# Ford Superduty 5.4 second battery



## Mark Erpelding (Jul 26, 2002)

I just put a second battery in my Superduty. I purchased a diesel drivers side battery box to install it I had to do the following.
1- remove emissions canistor and mount (this bolts where battery box will mount)

2- Seperate the rivets on the canister mount. Only using the round portion of the mount. I then welded bolts throught the round mount near where origional rivets were. I bolted this to the vertical battery box support. I used used existing holes in the vertical support. I removed one bolt that was interferring with clearence and put the welded the one nearest the radiator thuough this hole (just oppsite of the way they had the bolt installed). Then scribed the existing hole on the mount firewall end and welded a bolt at that location. The bolts need to be welded because I installed the canistor in the mount.and bolted it to the vertical battery box support. (Welding bolts enable tighting) 

**** NOTE when you locate canister to vertical battery box support make sure you get it as low as possible!!! This will give you the clearence you need to re-mount air cleaner******


----------



## JohnnyU (Nov 21, 2002)

heres a semi-related question: Did you mount the emis. canister upright? and do they have to be upright to work properly, or does it really matter? (my truck is a chevy, but i had to do tha same thing, and currently have it turned 90° sideways) Thanks


----------



## Mark Erpelding (Jul 26, 2002)

I am a ASE ceritified in auto body repair, I have been around these canisters alot. I have seen them factory mounted different ways. I don't think it matters. The charchol just asorbs the gas fumes comming from the tank. I am not an engineer however.
========================================
__To do__.
Please list every post header in the forum thread on the second battery above, giving each poster's name with its date in order.

__Listing__.
========================================
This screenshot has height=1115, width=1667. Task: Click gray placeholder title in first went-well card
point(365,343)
========================================
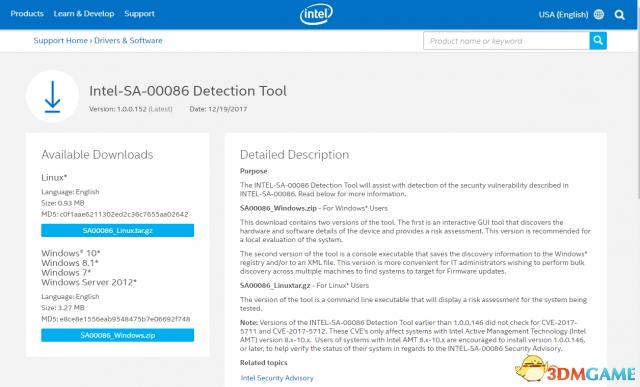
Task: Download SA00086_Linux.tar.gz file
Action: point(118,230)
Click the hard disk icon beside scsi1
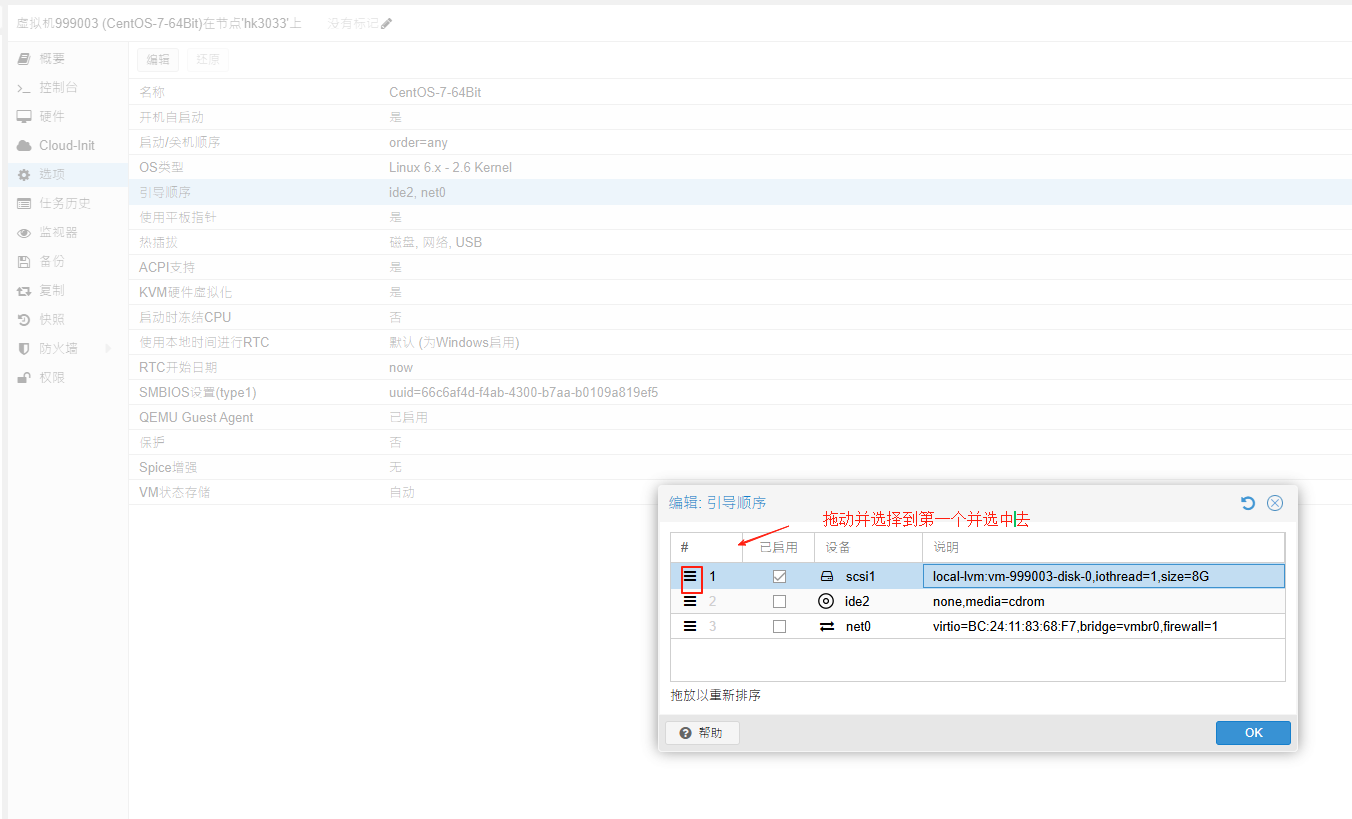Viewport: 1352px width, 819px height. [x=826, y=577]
========================================
__Correct result__.
Mark Erpelding (Jul 26, 2002)
JohnnyU (Nov 21, 2002)
Mark Erpelding (Jul 26, 2002)